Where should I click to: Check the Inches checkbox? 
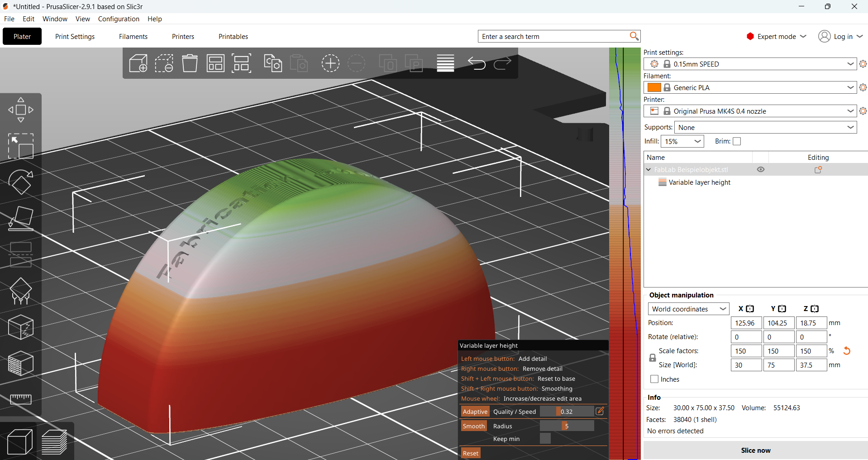[654, 379]
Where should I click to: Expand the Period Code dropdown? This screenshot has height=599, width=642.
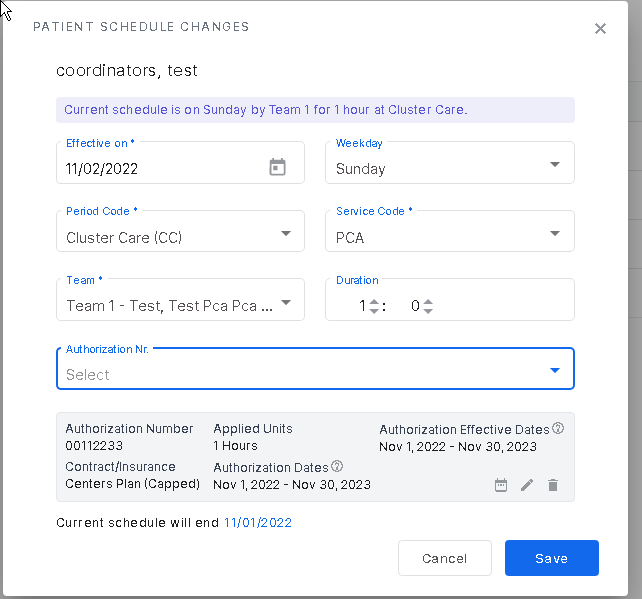coord(286,236)
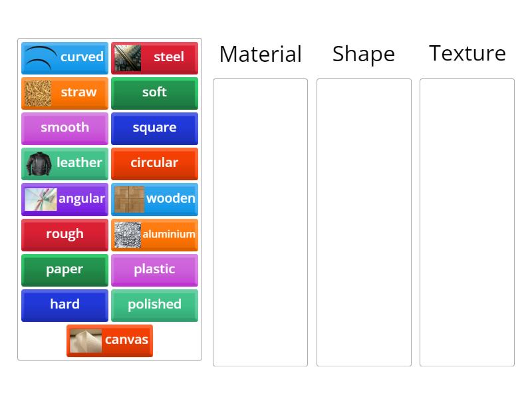
Task: Select the canvas fabric thumbnail
Action: [x=84, y=340]
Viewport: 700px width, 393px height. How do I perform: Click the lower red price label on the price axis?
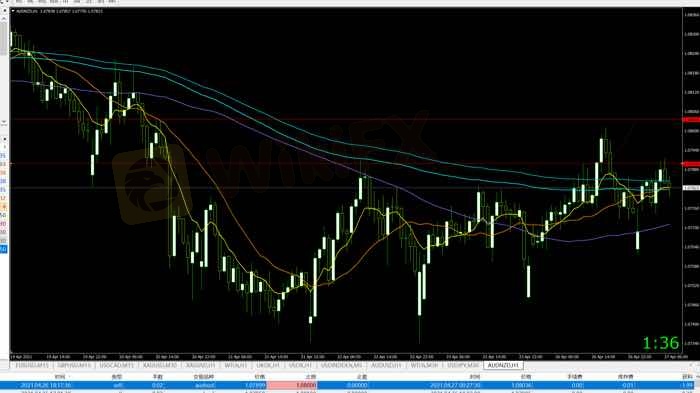point(691,164)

++++++++

**GOAL OF THE EXERCISE**: Copy all the entries word for word. Omit any pictures.

**ANSWER AREA**:
Where should I click to: Check the Inches checkbox? 
[654, 379]
Where should I click to: Expand the Period Code dropdown? This screenshot has height=599, width=642.
coord(286,236)
Task: Select the canvas fabric thumbnail
Action: [x=84, y=340]
Viewport: 700px width, 393px height. How do I perform: Click the lower red price label on the price axis?
point(691,164)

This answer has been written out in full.